Entstehungsjahr 1525
Technik Öl auf Holz
Maße 53 x 45 cm
Münchener-Nr. 6137
Linz-Nr. Keine
Herkunft Kulturgüter aus ehem. Reichsvermögen

Beschreibung

Lucas Cranach d.Ä. (1472-1553) ist der Hauptmeister der „sächsischen-mitteldeutschen Schule“. Er ist der Begründer eines außerordentlich erfolgreichen Stils und Werkstattbetriebs sowie einer Künstlerdynastie, deren Dauer und Wirksamkeit über mehrere Generationen in der Epoche ohne Parallele ist.1
Nach mutmaßlicher Wanderschaft arbeitete Cranach ca. 1495-1498 in der Werkstatt seines Vaters. Im Jahre 1504 wurde er als Nachfolger von Jacopo de’Barbari zum Hofmaler des kursächsischen Herzogs, Friedrich III. des Weisen, berufen. Im darauf folgenden Jahr eröffnete er eine Werkstatt in Wittenberg. Neben religiösen Themen traten ab 1509 auch profane hinzu. Weitreichende künstlerische und persönliche Folgen hatte für Cranach die Reformation ab 1517. Er wurde nicht nur zum Porträtisten Luthers, dem er auch persönlich verbunden war, sondern auch als Bildschöpfer zu einem Protagonisten der protestantischen Bewegung und zum Begründer der protestantischen Ikonographie.

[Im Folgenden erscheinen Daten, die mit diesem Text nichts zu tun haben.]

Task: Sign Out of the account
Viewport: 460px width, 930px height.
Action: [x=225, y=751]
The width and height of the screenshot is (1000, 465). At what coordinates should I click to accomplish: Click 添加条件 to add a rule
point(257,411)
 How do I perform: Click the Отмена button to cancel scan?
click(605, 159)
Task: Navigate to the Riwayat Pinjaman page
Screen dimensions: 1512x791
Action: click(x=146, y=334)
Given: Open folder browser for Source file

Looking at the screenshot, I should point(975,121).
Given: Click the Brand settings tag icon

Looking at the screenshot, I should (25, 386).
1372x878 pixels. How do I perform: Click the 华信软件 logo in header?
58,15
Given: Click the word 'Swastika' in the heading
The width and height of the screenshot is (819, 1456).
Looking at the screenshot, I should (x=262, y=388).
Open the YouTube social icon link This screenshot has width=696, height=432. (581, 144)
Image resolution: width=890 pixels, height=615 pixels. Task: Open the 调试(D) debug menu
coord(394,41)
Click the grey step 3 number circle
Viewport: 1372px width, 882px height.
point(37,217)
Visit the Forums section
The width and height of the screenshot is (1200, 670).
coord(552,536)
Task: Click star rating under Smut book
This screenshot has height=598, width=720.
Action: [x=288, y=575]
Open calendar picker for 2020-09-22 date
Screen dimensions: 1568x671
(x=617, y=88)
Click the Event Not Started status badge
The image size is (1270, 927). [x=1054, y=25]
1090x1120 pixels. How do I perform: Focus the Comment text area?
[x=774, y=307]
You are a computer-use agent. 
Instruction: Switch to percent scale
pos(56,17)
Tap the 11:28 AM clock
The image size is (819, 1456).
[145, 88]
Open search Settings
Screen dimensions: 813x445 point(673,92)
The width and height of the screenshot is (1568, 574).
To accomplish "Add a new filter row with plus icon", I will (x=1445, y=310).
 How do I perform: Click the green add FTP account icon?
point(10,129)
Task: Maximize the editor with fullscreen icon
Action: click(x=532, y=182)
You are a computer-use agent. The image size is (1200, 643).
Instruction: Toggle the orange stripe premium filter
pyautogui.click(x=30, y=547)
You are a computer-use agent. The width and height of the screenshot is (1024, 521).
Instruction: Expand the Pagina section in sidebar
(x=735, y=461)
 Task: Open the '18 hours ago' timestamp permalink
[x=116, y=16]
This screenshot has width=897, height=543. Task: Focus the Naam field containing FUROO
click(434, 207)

Das nicht näher identifizierte „Herrenbildnis“ von Lukas Cranach d.Ä. zeigt einen Mann mit Vollbart vor einem dunkelgrünen Vorhang im Brustbild. Auf seinem Kopf trägt er ein schwarzes Barett. Sein schwarzer Rock gibt ein weißes Hemd mit Spitzenkragen frei. Das Porträt, welches um 1535 entstand, konnte bisher keiner Persönlichkeit zugeordnet werden. Aufgrund der fehlenden Zuordnung und vor allem vor dem Hintergrund der zahlreichen Bildnisse, die Lukas Cranach d.Ä. und seine Werkstatt anfertigten, ist die Vorgeschichte nur schwer ermittelbar.

In Bundesbesitz befinden sich 17 Gemälde, die von Lukas Cranach d.Ä. oder seiner Werkstatt gefertigt wurden.

Provenienz

Zeittafel
Bis 1934Sammlung Baron von Schweppenburg, Düsseldorf-Rodersheim
1934Im Kunsthandel bei Julius Böhler, München
Ausstellung „Altdeutsche Kunst“ in der Kunsthandlung Böhler
3.7.1941Von der Kunsthandel AG Luzern an Galerie Fischer, Luzern, für sfrs. 35.000 verkauft
20.7.1941Von dort im Tausch gegen beschlagnahmte Bilder aus dem ERR an Hermann Göring (Tauschwert des Gemäldes sfrs. 45.000)
(Göring Report, S. 129; MFA&A 239/125; 457-08-68 Fischer Rev. Ber. 19.4.1952, S. 19; Schr. Saxer 28.1.1949 Anlage d.)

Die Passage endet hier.